En tête des surprises, le très acclamé drame "DTF St. Louis" a déjoué les pronostics en remportant sept statuettes, dont le prix principal pour la Meilleure mini-série ou série d'anthologie. Ce récit centré sur les personnages a devancé les favoris présumés comme la deuxième saison de "Beef" et "The Beast in Me" de Matthew Rhys. Rhys, cependant, a marqué l'histoire en réalisant un double inédit pour le Meilleur acteur dans une mini-série ou un téléfilm et dans une série comique, un exploit qui a éclipsé la performance acclamée par la critique d'Oscar Isaac dans "Beef". Pour ajouter aux grandes victoires de la soirée, la dernière saison de "The Late Show" de Stephen Colbert a triomphé dans la catégorie nouvellement réunifiée de la Meilleure série de variétés, surclassant la domination habituelle de "Last Week Tonight" de John Oliver.
Au milieu des célébrations, une préoccupation majeure est apparue concernant la représentation. Comme l'a souligné Variety, tous les prix d'interprétation principaux et secondaires cette année ont été décernés à des acteurs blancs, suscitant des discussions sur la lutte continue de l'industrie contre le manque de diversité. Une autre nomination passée à la trappe a vu les actrices de soutien très attendues de "The Pitt" s'annuler mutuellement, le partage des voix ouvrant la voie à Allison Janney pour remporter le prix pour son travail sur "The Diplomat".

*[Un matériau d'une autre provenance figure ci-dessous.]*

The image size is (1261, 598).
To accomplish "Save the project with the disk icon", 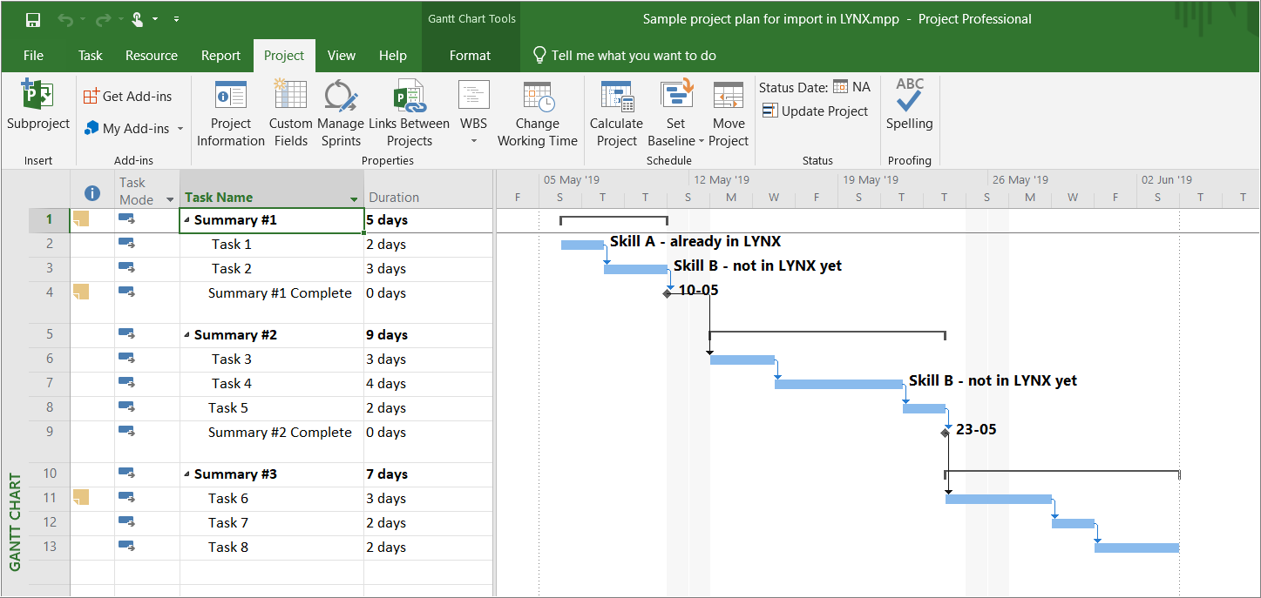I will (33, 19).
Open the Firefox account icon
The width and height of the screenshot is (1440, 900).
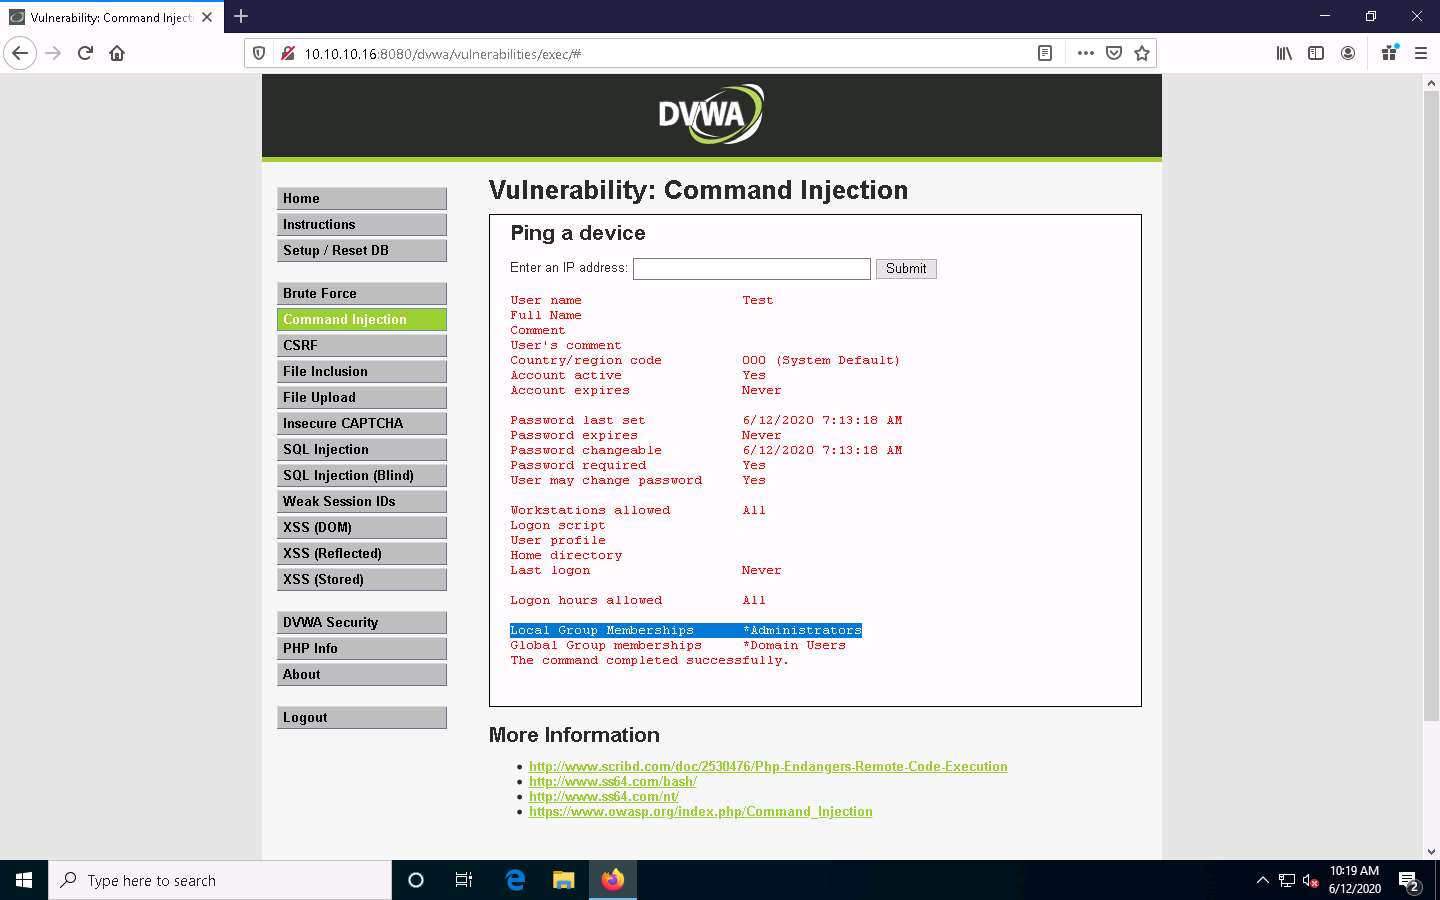click(1348, 53)
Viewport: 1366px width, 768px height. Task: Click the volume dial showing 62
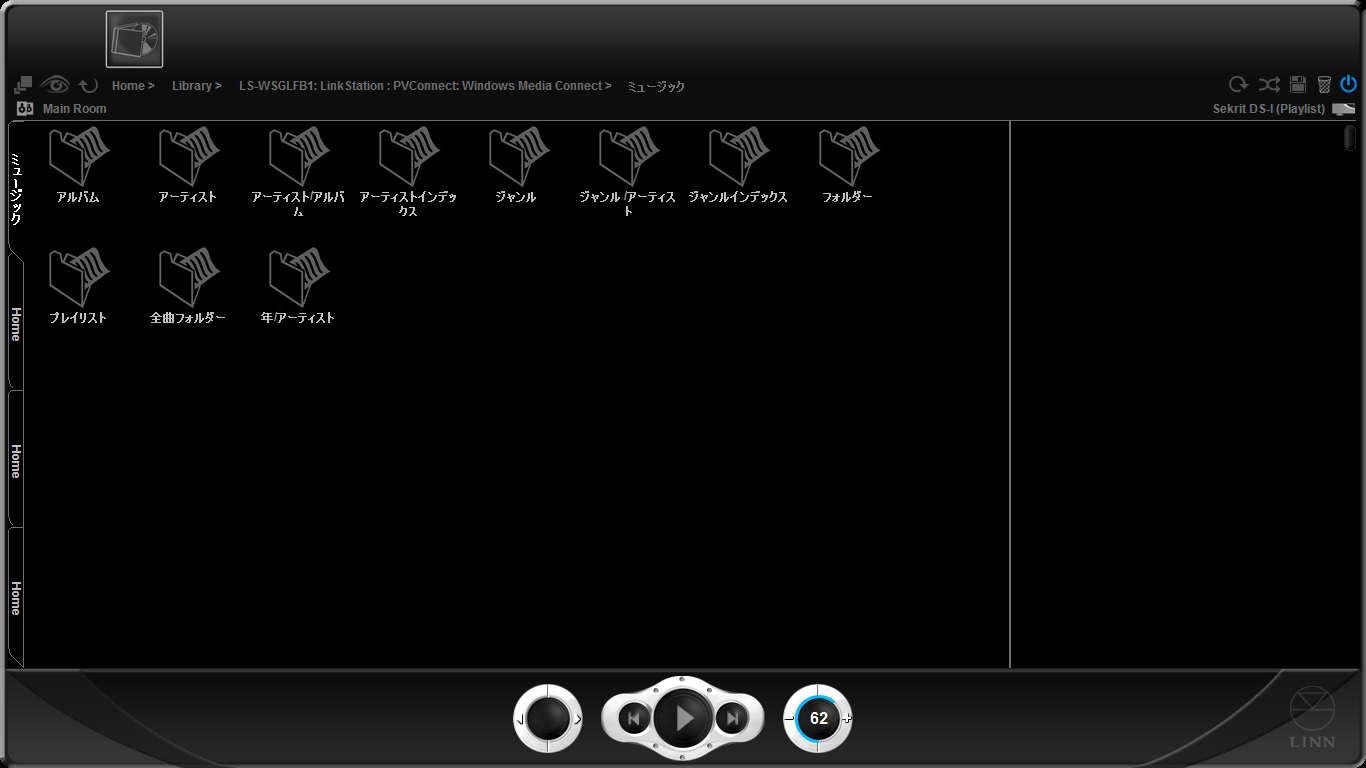818,718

Les catégories créatives ont également réservé leur lot de surprises. Saul Metzstein a remporté une victoire inattendue pour la réalisation de l'épisode "Scars" de "Slow Horses", battant des nominés plus en vue comme Noah Wyle et Vince Gilligan. Ironiquement, Gilligan a ensuite remporté un prix pour l'écriture pour son travail distinctif sur "Pluribus", prouvant que les catégories d'écriture restent un terrain fertile pour les vainqueurs inattendus. Sur le plan des performances, Kate O’Flynn a été récompensée pour son personnage mémorablement excentrique, Patricia Moyer, dans "Widow’s Bay", un témoignage de l'appréciation de l'académie pour les portraits uniques. Même la superstar de la pop Taylor Swift a fait une apparition notable, bien que pré-enregistrée, pour soutenir l'animatrice Mariska Hargitay, lui permettant ainsi d'assister à l'ouverture de la saison NFL de son mari Travis Kelce.
Au-delà des récompenses, la cérémonie elle-même a eu son lot de sujets de discussion. L'humoriste John Mulaney a livré un segment de stand-up incisif et plein d'humour qui a dynamisé la soirée. Le spectacle a également été louablement bref, se terminant trois minutes avant l'horaire prévu – un exploit rare pour une diffusion de remise de prix. Cependant, les Emmys ont été critiqués pour leur programmation, diffusés en même temps que le premier match de Monday Night Football de la saison NFL, mettant en vedette les populaires Kansas City Chiefs, une décision qui a probablement affecté l'audience. Sur un ton plus léger, un moment de "tension sexuelle palpable" entre Hargitay et Jean Smart lors du segment d'ouverture a fourni une étincelle mémorable et non scénarisée. Inversement, les amateurs de mode sont restés sur leur faim, Variety notant un manque général de looks "A-game" sur le tapis rouge.